Monday, July 12, 2010

Breaking News: Genocide Charges Against Al-Bashir

As we've blogged before (see here, here, here, here, here, and here, among others) the question of whether the violence in Darfur rises to the level of genocide has been an issue of some dispute. Today, Pre-Trial Chamber I of the International Criminal Court issued a second warrant of arrest against Omar Al-Bashir, the newly re-elected President of Sudan. The issuance of the warrant is based on a finding (per Art. 58) that "there are reasonable grounds to believe" he is responsible for genocide against protected ethnic groups.
The particular manifestations of genocide charged are:
  • genocide by killing members of the group,
  • genocide by causing serious bodily or mental harm, and
  • genocide by deliberately inflicting on each target group conditions of life calculated to bring about the group’s physical destruction.

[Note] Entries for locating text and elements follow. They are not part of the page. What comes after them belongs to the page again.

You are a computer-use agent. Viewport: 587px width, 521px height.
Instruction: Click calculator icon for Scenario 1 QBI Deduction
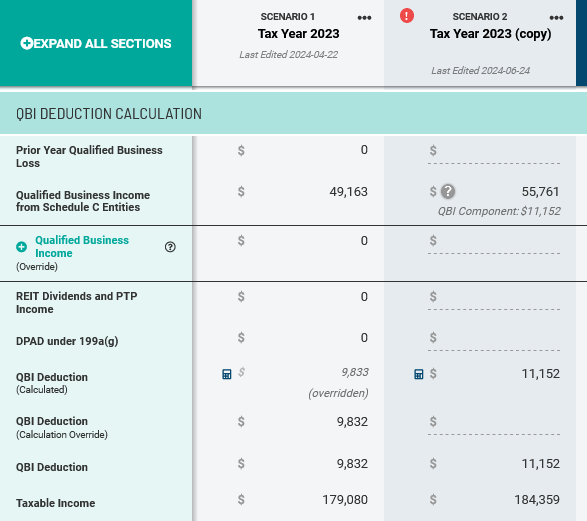226,374
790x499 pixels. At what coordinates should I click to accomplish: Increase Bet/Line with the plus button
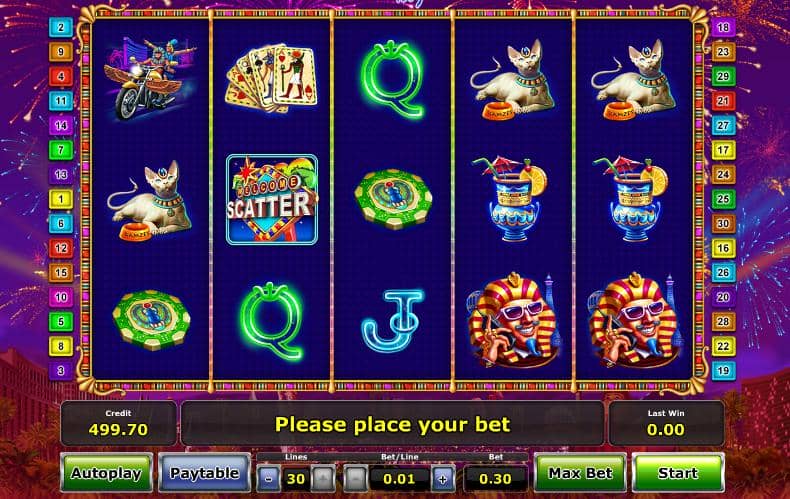[x=443, y=478]
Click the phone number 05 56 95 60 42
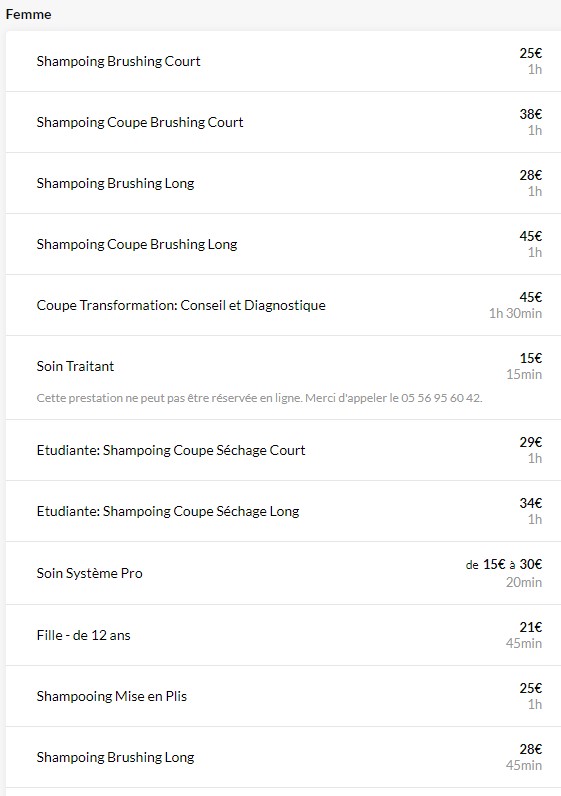 click(x=441, y=398)
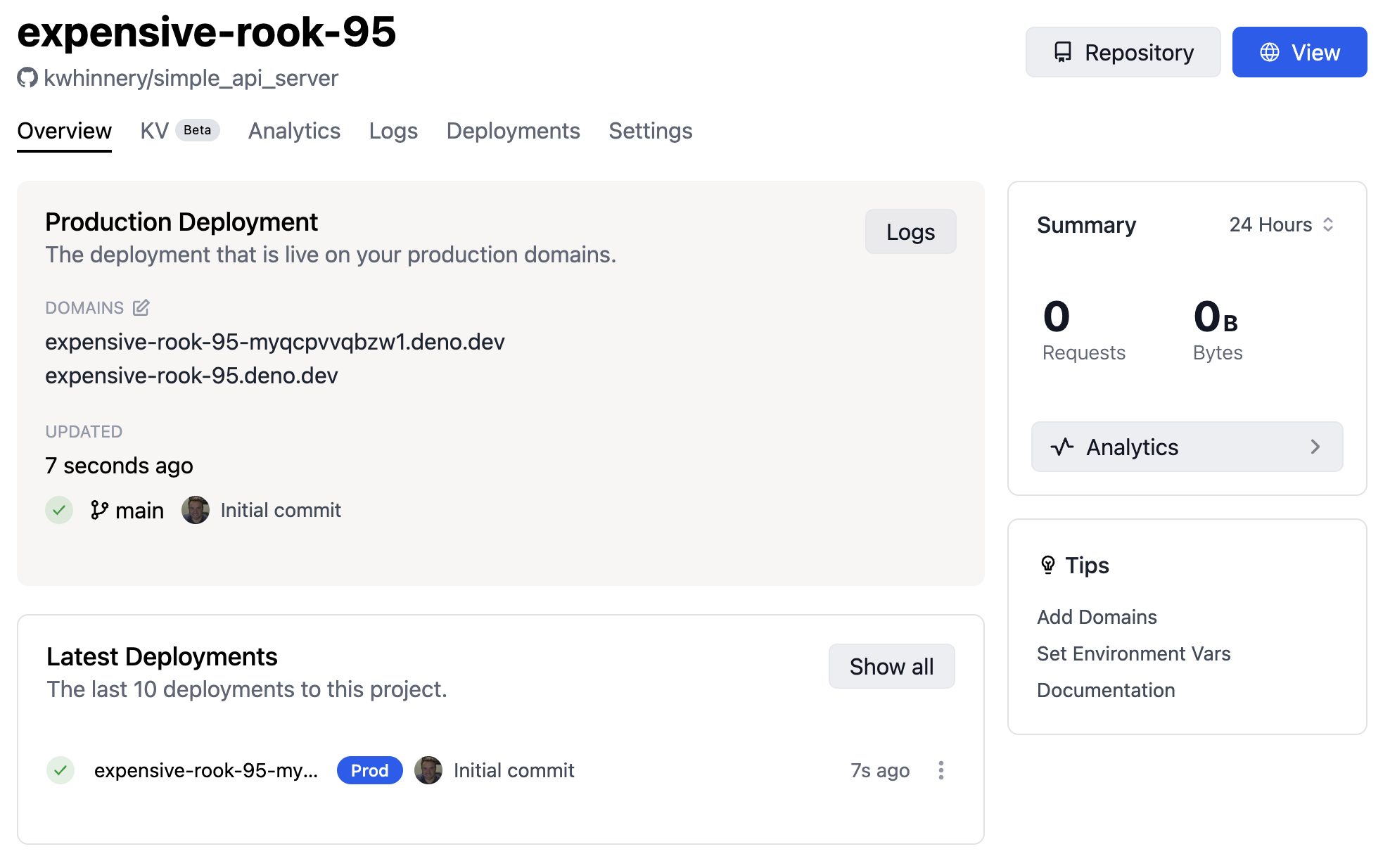
Task: Click the green check on the latest deployment row
Action: [60, 770]
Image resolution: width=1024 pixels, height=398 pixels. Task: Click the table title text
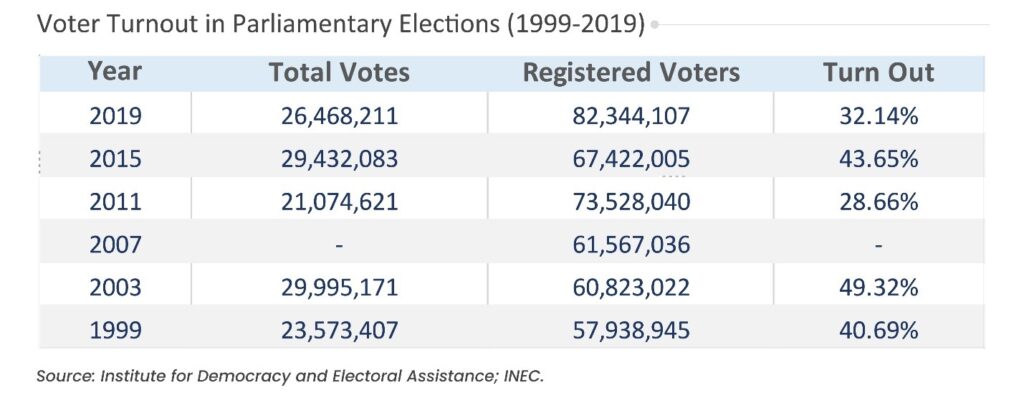pos(341,25)
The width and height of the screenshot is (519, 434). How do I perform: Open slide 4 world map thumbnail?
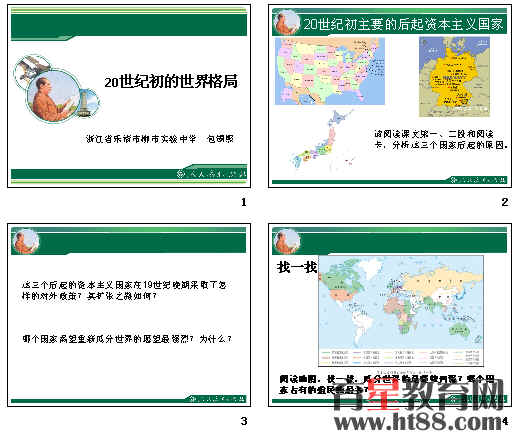390,315
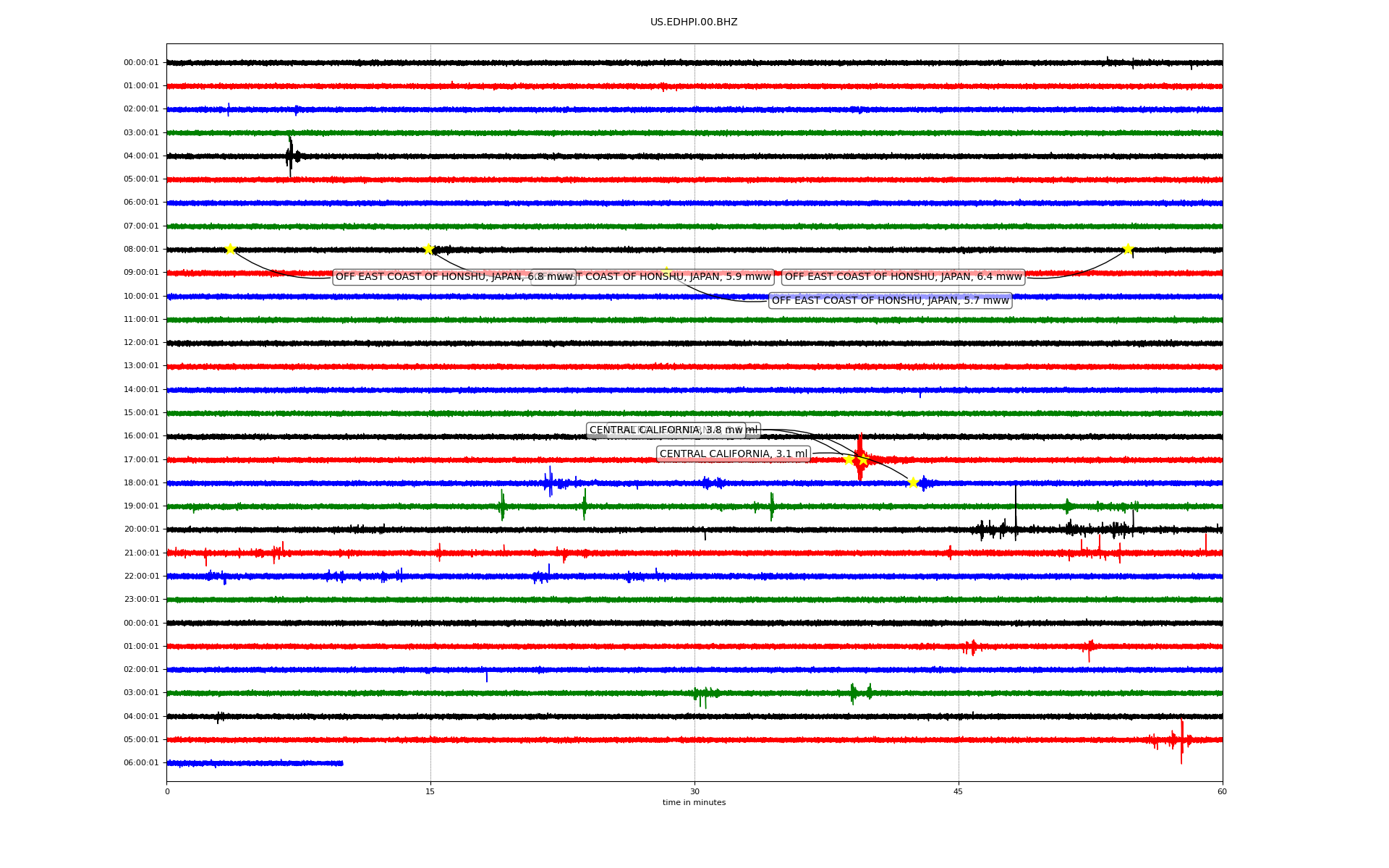Click the 17:00:01 row time label
Image resolution: width=1389 pixels, height=868 pixels.
point(141,460)
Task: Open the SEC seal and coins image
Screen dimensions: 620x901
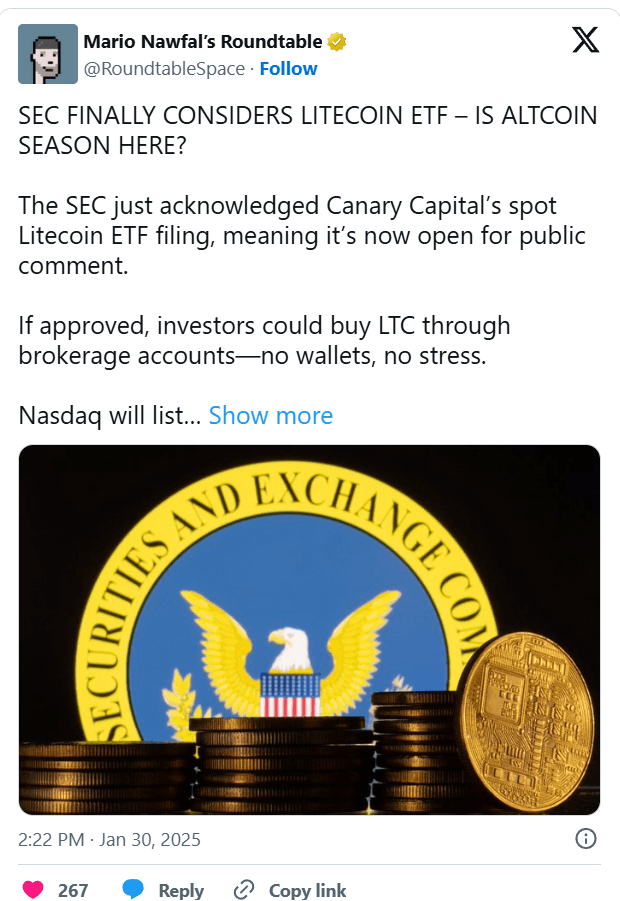Action: (310, 629)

The first arrest warrant covering war crimes and crimes against humanity (issued in March 2009) remains extant.
As you may recall, the Pre-Trial Chamber originally rejected the Prosecutor’s application for a warrant of arrest in respect of the crime of genocide. In July 2009, the Prosecutor appealed this decision. The Appeals Chamber in Feburary 2010 reversed and remanded, finding that the Pre-Trial Chamber had applied the wrong standard of proof. The new arrest warrant is the result of a reconsideration of all the evidence under the appropriate burden of proof. It concludes that there are reasonable grounds to believe that Al-Bashir acted with specific intent to destroy in part the Fur, Masalit and Zaghawa ethnic groups. (Photo, left, from the U.S. Holocaust Memorial Museum, which has excellent facts and figures on the crisis in Darfur here).
The Registrar will now prepare and submit a supplementary request for cooperation to the Sudanese authorities, all State Parties, and the Security Council, which originally referred the situation to the Court in March 2005.
At the moment, four cases are being heard in the Darfur situation:
  • The Prosecutor v. Ahmad Muhammad Harun (“Ahmad Harun”) and Ali Muhammad Ali Abd-Al-Rahman (“Ali Kushayb”);
  • The Prosecutor v. Omar Hassan Ahmad Al Bashir;
  • The Prosecutor v. Bahar Idriss Abu Garda and
  • The Prosecutor v. Abdallah Banda Abakaer Nourain and Saleh Mohammed Jerbo Jamus.